Voltemos à legalização. Já se afirmou contra, já tem uma opinião formada, já prestou várias declarações em que firma que ao legalizarem a prostituição estão a tornar a mesma um trabalho, quando é uma violação dos direitos humanos. Que riscos concretos poderão as mulheres correr, ao legalizarem a prostituição?
Vai ser pior para as mulheres. Normalmente as mulheres quando chegam até nós vêm [pausa] no mínimo, em termos psicológicos, bastante afetadas. Isto quando não vêm com doenças psiquiátricas e emocionalmente instáveis, devido a todo um percurso de violência a que foram sujeitas. Estarem numa casa fechada, completamente controladas pelos donos do negócio, de certeza que essa violência deve ser maior. Não conhecemos nenhuma mulher prostituída que tenha sido feliz ou que queira continuar naquela situação. Elas estão sempre numa situação de “eu estou aqui, mas um dia quero sair”. Não querem isso para os seus filhos.
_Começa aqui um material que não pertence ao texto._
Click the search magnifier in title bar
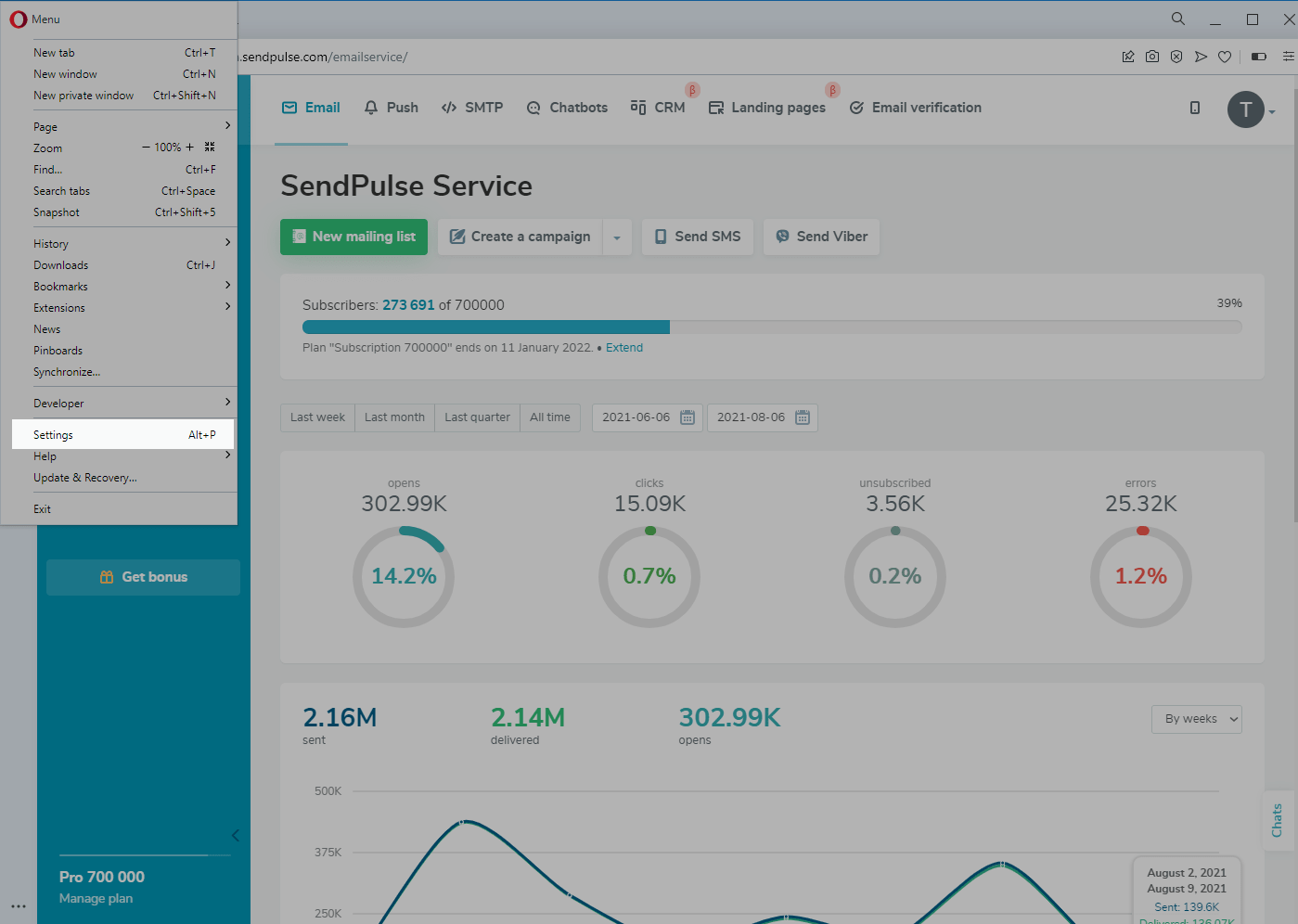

Referindo novamente os países em que a prostituição está instituída, os seus dados não são muitos, o que dá que pensar, porque mostra que não se conhece a realidade, pois essa está camuflada. A violência contra as mulheres aumentou. E é fácil percebermos porquê. O cliente tem sempre razão, logo, entre quadro paredes, ele pagou, pode exigir tudo e mais alguma coisa. Ou seja, a violência e a devassa da vida emocional e do “eu” interno é muito maior, havendo este controle total das mulheres. Acho que, se já de si, os danos físicos, emocionais e psicológicos têm uma prevalência muito grande nestas mulheres, o estarem confinadas a um determinado local, ainda vai ser pior para elas.
Se queremos evoluir como sociedade, não podemos aceitar que haja uma situação de exploração do outro. Os problemas iriam prevalecer. O que iria alterar era a legitimidade do proxenetismo. No fundo, é dizer que o Estado também é proxeneta, porque vai tirar partido dos lucros da prostituição. Como digo várias vezes: “a prostituição é um trabalho para as filhas dos outros”.
É de conhecimento público as estratégias que O Ninho criou para reinserirem as mulheres na sociedade. Contudo, relativamente aos danos psicológicos, que estratégias adotam para ajudarem as mulheres?
O primeiro passo para a reinserção social é o trabalho. Mas também temos um apoio psicológico e psiquiátrico muito permanente, que é fundamental para a reinserção e a organização mental e interna das mulheres. A psicologia é um complemento muito importante nesta intervenção. Temos uma visão holística da mulher, até porque o ser humano tem várias facetas, é muito complexo, e tentamos adaptar as nossas estratégias a cada mulher.
Tem-se observado um aumento de jovens acompanhantes de luxo, que recorrem à prostituição, não por necessidade, mas por vontade própria, em Portugal. O que pensa acerca disso?
Isso é um fenómeno de que se tem ouvido falar muito. Estou para ver, até porque se fala muito de raparigas que estão a estudar e que se prostituem, a fim de comprarem o que quiserem, se essa realidade é mesmo assim. Será que não têm outros motivos, para além desses que querem transparecer?
Os jovens têm cada vez mais acesso à informação acerca das consequências da prostituição e a sua realidade. No entanto, ainda têm essa hipótese em conta. Porquê?
Não sei. Muitas jovens querem transmitir a imagem de que gostam de se prostituir, mas escondem os verdadeiros motivos pelos quais o fazem. É uma opção individual. Não acredito nessas entrevistas das mulheres que dizem que gostam muito de se prostituir, porque a maior parte delas acabam por nos dizer que não é bem assim. Já encontrámos mulheres a prostituírem-se em estradas, que nos dizem que quando eram jovens, estavam em apartamentos de luxo. É isso que tentamos passar cá para fora, para os jovens, a realidade dura e concreta do negócio do sexo.
Vamos a todos os sítios onde nos convidam falar acerca da problemática da prostituição e desmitificar alguns mitos que existem, como a prostituição ser [faz gestualmente aspas, enquanto cita as afirmações] “um mal necessário”, “que nunca vai acabar” e “que existe a prostituição porque os homens têm necessidades”.